Daily Express
INDEPENDENT NATIONAL NEWSPAPER OF EAST MALAYSIA
Established since 1963
'No bias in the Shell study awards'

Published on: Wednesday, December 25, 2013

Kota Kinabalu: Shell scholarships given out to Sabah applicants are open to all suitably qualified Malaysians regardless of whether one or both parents of the applicant may be Malaysians from other states.

Its Senior Manager for Learning and Development, Mak Met, refuted talk on public misgivings that it does not give priority to children whose parents are West Malaysians even though they hold Permanent Resident status in Sabah or if they are not proficient in English.

He said he was not aware of a case a few years ago where a child with perfect scores in his SPM was denied the chance of a Shell scholarship because both his parents were not Sabah-born but holding PR status.

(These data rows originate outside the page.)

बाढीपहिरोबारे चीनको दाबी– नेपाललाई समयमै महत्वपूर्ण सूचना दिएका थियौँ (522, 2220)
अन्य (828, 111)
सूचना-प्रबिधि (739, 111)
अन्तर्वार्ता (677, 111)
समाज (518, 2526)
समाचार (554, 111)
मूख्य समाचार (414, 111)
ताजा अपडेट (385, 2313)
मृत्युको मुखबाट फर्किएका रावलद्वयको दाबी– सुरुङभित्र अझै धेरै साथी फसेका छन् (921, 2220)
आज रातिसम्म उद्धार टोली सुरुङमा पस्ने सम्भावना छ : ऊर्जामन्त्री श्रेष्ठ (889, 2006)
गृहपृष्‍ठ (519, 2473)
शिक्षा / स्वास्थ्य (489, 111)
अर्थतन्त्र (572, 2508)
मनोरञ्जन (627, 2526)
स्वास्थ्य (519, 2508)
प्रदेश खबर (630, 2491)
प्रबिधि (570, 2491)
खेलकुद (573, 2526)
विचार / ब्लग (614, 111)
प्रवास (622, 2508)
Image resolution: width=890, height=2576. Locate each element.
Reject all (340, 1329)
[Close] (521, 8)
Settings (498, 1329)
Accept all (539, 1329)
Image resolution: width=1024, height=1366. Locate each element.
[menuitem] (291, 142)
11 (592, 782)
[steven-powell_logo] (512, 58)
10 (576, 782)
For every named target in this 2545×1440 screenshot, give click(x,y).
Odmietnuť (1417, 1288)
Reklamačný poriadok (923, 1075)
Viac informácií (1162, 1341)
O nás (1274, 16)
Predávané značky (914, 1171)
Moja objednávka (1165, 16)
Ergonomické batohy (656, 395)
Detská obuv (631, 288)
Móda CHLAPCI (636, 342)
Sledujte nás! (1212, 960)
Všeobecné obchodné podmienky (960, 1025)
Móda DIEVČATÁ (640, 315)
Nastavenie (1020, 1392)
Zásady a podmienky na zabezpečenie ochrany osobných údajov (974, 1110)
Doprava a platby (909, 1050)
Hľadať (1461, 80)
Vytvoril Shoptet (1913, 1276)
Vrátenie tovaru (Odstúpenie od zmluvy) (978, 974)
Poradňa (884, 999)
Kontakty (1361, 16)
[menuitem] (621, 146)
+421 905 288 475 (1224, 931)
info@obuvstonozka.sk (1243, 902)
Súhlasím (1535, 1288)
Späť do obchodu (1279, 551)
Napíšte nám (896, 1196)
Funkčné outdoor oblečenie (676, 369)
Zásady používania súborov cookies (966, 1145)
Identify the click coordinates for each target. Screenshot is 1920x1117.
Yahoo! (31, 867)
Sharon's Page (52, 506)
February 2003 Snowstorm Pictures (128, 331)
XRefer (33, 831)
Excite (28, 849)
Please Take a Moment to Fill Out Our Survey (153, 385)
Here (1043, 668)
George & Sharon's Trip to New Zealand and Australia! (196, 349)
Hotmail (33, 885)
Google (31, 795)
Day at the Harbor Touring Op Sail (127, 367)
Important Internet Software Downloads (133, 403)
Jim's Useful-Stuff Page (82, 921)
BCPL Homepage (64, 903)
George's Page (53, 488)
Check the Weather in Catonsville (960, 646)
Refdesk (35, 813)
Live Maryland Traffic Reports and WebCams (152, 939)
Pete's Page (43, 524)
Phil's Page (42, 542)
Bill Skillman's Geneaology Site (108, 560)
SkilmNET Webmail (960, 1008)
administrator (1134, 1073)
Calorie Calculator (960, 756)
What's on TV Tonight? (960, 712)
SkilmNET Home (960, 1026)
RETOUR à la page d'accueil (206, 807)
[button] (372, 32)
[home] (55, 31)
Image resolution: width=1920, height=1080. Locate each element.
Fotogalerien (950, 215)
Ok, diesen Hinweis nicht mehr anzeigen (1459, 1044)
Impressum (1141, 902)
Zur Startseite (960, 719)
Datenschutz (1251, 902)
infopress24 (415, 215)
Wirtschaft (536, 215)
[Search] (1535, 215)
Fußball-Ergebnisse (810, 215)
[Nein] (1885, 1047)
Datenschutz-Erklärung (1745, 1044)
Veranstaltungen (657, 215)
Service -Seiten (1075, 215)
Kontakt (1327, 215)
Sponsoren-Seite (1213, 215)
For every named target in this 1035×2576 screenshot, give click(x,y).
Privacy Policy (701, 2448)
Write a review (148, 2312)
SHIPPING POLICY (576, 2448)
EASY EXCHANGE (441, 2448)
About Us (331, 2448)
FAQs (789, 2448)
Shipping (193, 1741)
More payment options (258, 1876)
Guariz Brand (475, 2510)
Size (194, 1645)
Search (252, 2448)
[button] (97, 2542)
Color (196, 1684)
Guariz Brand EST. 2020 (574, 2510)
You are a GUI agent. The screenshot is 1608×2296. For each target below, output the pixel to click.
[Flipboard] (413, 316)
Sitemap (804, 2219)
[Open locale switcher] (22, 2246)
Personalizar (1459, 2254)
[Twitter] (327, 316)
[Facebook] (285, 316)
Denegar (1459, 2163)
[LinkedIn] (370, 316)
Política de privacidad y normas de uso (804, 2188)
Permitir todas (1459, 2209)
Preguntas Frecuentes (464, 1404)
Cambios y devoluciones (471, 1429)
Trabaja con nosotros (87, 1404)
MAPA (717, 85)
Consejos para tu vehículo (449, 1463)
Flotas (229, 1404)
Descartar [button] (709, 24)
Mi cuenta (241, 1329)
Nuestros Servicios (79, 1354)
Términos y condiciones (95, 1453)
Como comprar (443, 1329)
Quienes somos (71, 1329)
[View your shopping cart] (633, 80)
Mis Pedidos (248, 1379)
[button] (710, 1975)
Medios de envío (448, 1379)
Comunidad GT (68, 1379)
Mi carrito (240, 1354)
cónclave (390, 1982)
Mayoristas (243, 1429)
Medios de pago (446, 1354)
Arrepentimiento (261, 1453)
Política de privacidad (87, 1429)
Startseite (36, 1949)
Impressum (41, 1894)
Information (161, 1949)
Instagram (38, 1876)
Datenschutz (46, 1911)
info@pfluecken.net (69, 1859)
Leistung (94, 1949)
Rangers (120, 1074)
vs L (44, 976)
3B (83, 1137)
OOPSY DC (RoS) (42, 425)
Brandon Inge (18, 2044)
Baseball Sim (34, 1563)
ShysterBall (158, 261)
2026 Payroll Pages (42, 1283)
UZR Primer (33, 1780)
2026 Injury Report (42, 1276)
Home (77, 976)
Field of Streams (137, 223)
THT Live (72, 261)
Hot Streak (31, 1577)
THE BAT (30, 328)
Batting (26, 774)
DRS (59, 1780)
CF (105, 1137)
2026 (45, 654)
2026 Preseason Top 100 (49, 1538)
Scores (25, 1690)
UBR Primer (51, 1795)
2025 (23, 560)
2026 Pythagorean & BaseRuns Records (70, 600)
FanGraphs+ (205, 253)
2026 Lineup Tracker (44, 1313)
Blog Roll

He said he could not comment on the case without knowing the details but that it was Shell's policy not to sideline anyone found to be deserving.

"There might have been a grey area in the past, if answers given reflecting that, but actually was not what it should have been. We welcome such feedback," he said, during a meet-the-media session, recently.

The parents of the child were apparently told they should have applied through Kuala Lumpur since they were originally from peninsula but were not given a suitable reply when asked why the application was not forwarded to KL if that was the case.

"It's also not true that Shell looks at whether any applicant for a vacancy comes with an excellent command of English," he said, when asked whether applicants who could not speak or write English well would be disadvantaged during Shell's interview process.

The multinational energy company is known to second or reassign staff all over the 70 countries in which it operates its core businesses, where English is the language of choice. "Shell is an equal opportunity employer. We believe in giving a deserving chance to all applicants. To discriminate based on language ability could mean that we would miss out on some great human resource talents.

"I know this because I have been part of the Shell interviewer team. There was even a case where a Chinese educated candidate who wanted to answer better in her vernacular besides Bahasa Malaysia, so we arranged for a Mandarin literate officer to handle the situation.

"She was successful. Now she speaks excellent English as with many others who started without high English proficiency. We believe that language skills can be learned and Shell is an excellent learning organisation with ample opportunities for personal development.

"There is a culture of transparency in Shell. There is another case whereby a niece of a top Shell official applying for a Shell scholarship did not get it much to the surprise of those who thought that nepotism would play a part even in Shell, but no. We are very transparent."

Shell Malaysia boasts of a workforce of some 6,500 employees with a history of more than a century of presence in Malaysia which is celebrating the 50th year anniversary of the federation this year.

Shell has trained skilled world class standard welders from East Malaysia besides many others who have made a name for themselves and country currently working overseas in many countries.

Mak said Shell Malaysia is 90 per cent dominated by talented Malaysians and is looking forward to grow further with the contributions of new scholarship and career applicants well into the 21st century as more oil and gas opportunities are discovered off Sabah and elsewhere.

He said he was surprised to find two Ibans trained by Shell working in Vladivostok in Russia and chanced upon them because they were speaking in Iban.

Currently, there are some 2,600 Shell staff serving in East Malaysia with 1,700 based in Miri, Sarawak. The firm is heeding the Sabah State Government's encouragement to grow its Kota Kinabalu office with Sabah becoming more important as one of Malaysia's oil and gas producers.

Shell is Malaysia's top foreign corporate taxpayer contributing to the development of the country besides its many corporate social programmes.